There were plenty of assistant managers at work in the retail trade Monday. At the Wasilla Carr’s supermarket assistant manager Dan Schwartz was too busy to talk to anyone except a long line of customers at the service desk and whomever called on the telephone. Down one checker and some clerks, the place was nonetheless hopping, and checkers and courtesy clerks helped customers as fast as they could.

Advertised specials included lots of things to throw on the grill or drink along with a barbecue dinner. “It’s been like this all day,” was all Schwartz had time to say.

Next door things were more sedate in Borders Books. Assistant manager Linda Maurer fielded questions and urged one man to make a chocolate purchase as other customers — some with kids in tow, scanned the aisles.

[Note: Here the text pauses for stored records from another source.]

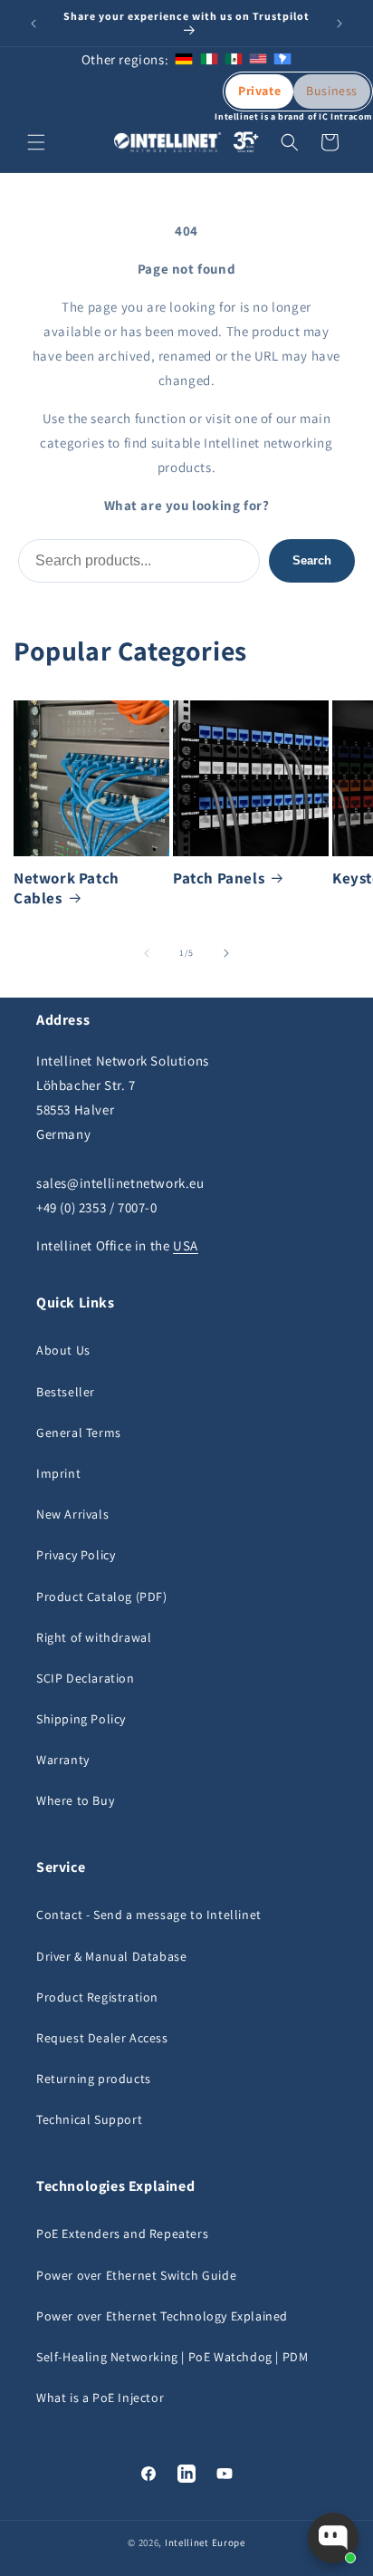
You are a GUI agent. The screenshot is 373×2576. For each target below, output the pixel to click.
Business (332, 90)
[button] (36, 142)
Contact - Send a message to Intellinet (149, 1914)
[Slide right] (226, 953)
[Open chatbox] (333, 2538)
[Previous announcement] (33, 23)
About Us (63, 1350)
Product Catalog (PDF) (101, 1596)
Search (311, 560)
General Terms (78, 1432)
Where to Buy (75, 1800)
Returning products (93, 2078)
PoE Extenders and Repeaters (122, 2233)
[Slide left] (147, 953)
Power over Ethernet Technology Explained (162, 2316)
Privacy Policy (75, 1555)
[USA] (258, 59)
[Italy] (209, 59)
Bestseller (65, 1392)
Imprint (58, 1473)
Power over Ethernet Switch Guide (136, 2275)
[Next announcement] (339, 23)
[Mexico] (234, 59)
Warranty (63, 1759)
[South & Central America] (282, 59)
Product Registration (97, 1997)
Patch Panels (218, 878)
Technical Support (89, 2119)
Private (259, 90)
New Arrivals (72, 1514)
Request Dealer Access (102, 2038)
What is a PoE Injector (100, 2397)
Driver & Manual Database (111, 1956)
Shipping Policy (81, 1719)
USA (185, 1245)
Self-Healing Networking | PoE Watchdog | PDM (172, 2357)
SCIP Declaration (85, 1678)
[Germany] (184, 59)
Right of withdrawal (93, 1637)
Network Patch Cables (67, 888)
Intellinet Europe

“We’re laboring,” she said of her staff, which now works in a brighter and more publicly accessible environment than it had in the old Cottonwood Creek Mall.

Most shops in the Wasilla Carr’s center were dark; even the Señor Taco restaurant took the day off. Not so in a corner of Carrs, where among the whiffs of freshly mixed wasabi from the sushi chef’s ice-packed seafood counter and the occasional clash of shopping carts the quiet business of commerce was in full swing.

Kaylee Smith helped Denali Alaska Credit Union customers at the teller window along with Branch Manager Shawna Hurst. Hurst said she and many other Alaska branch managers were hard at work on Labor Day and trying to attract new customers. By about 12:30 p.m. the pair had served between 20 and 30 credit union members and still hoped to gain some new ones.